Task objective: Go line by line through the data and copy those with the word "menu".

═══ Supplied data

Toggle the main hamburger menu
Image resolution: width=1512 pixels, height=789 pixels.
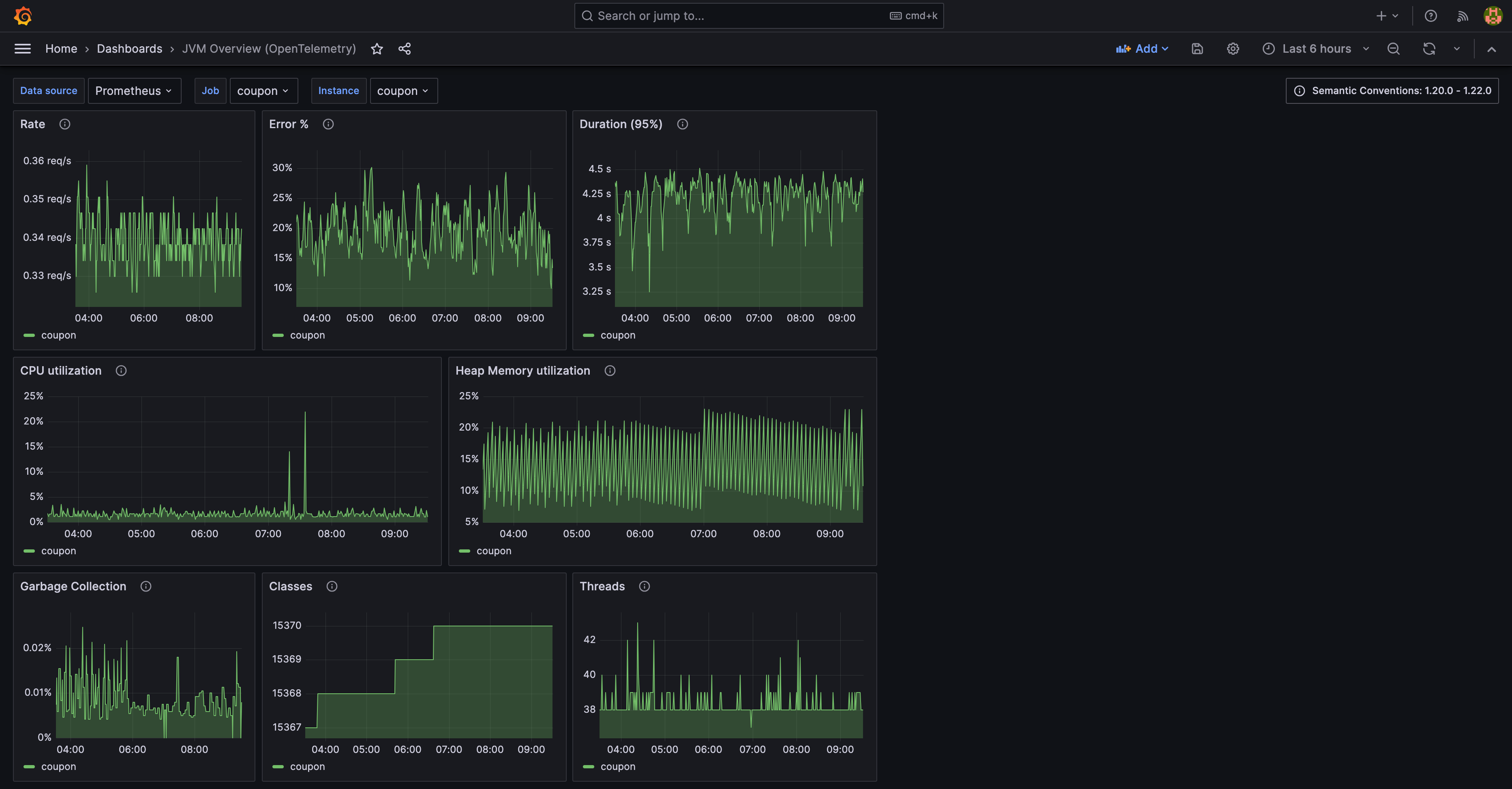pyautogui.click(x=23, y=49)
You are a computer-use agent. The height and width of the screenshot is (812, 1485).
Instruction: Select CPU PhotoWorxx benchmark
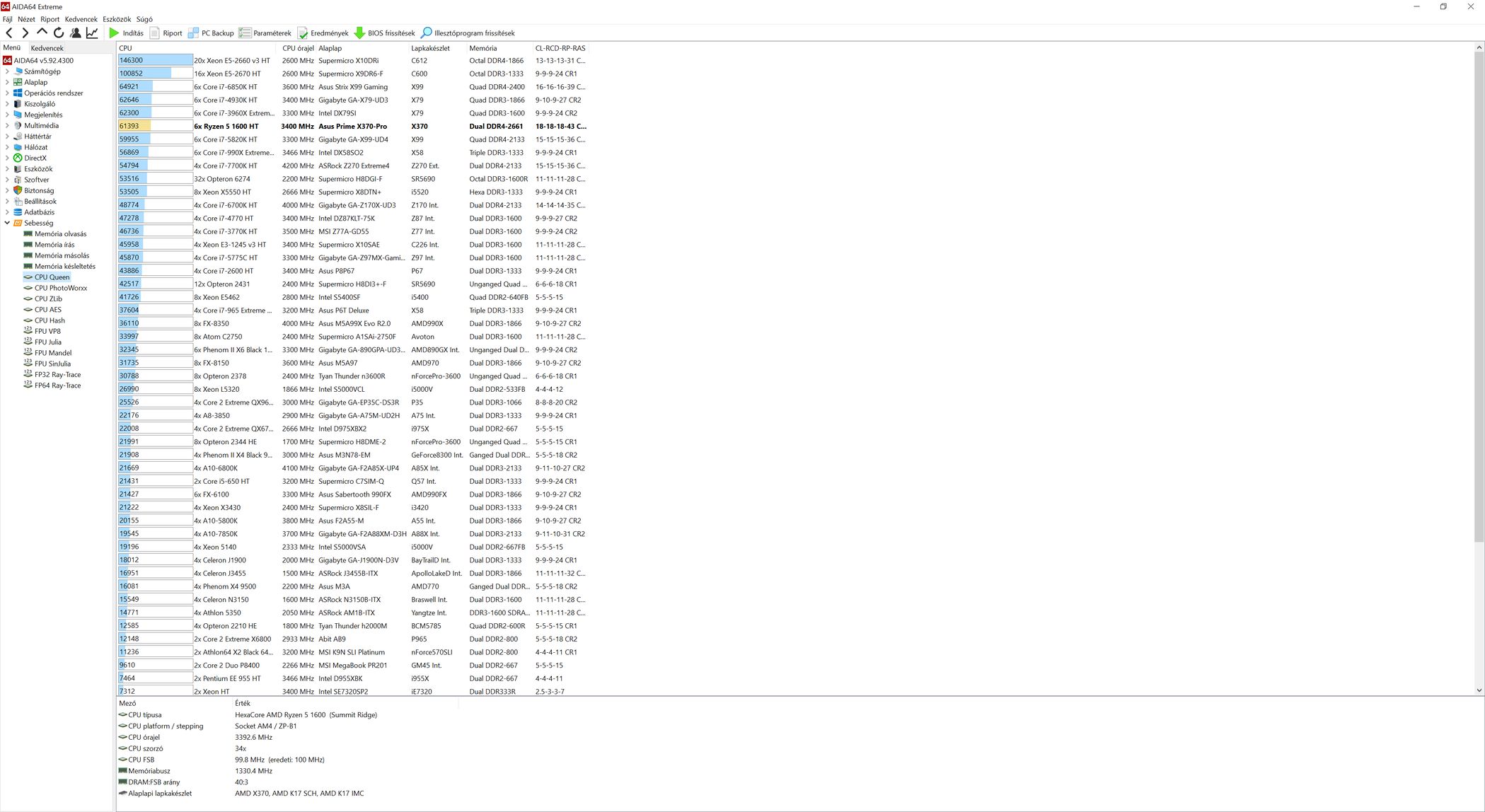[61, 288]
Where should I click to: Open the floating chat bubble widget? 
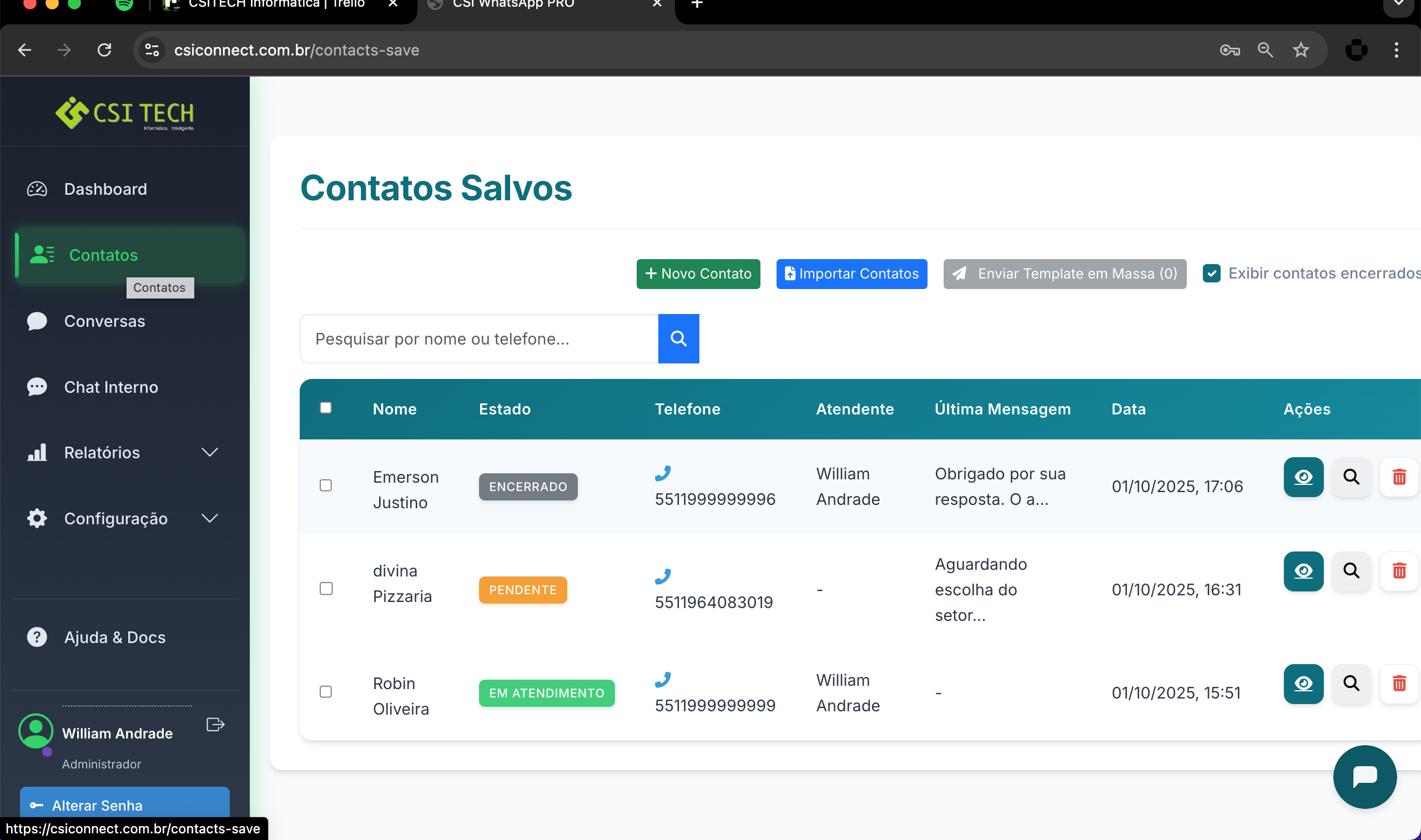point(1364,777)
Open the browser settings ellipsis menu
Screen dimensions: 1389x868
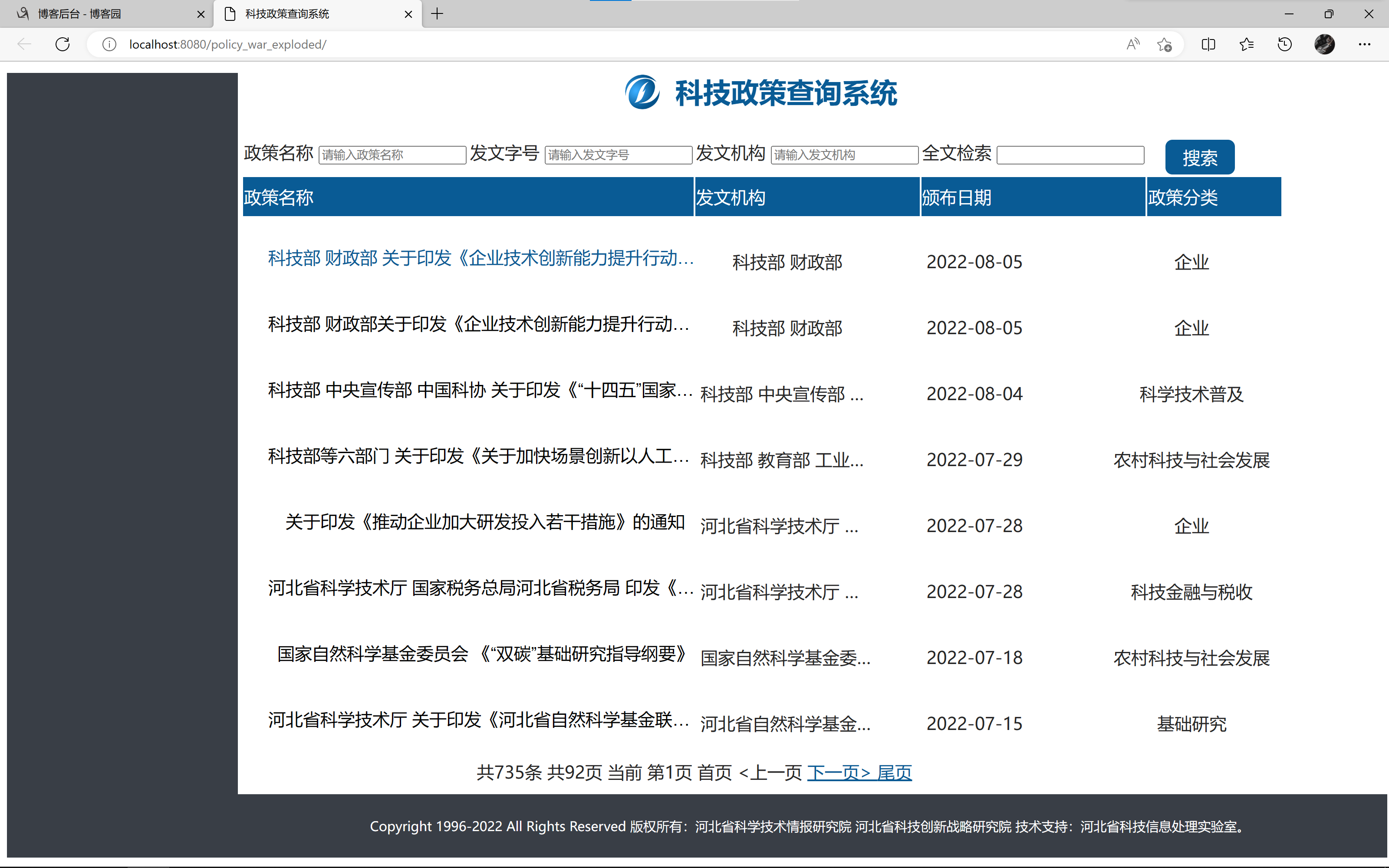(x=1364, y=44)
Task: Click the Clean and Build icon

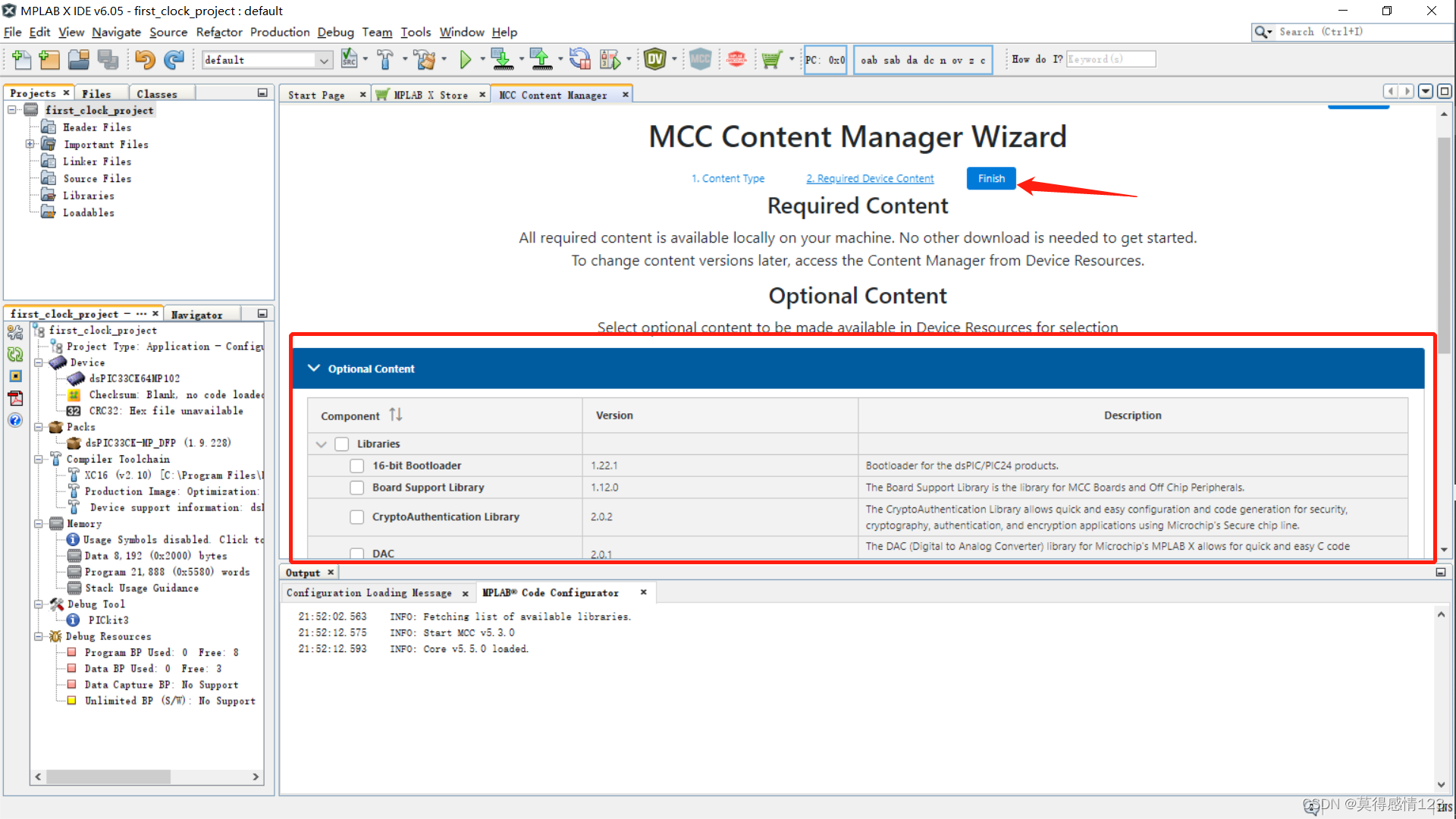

══════

Written solution:
Toggle the main hamburger menu
Open the browser settings ellipsis menu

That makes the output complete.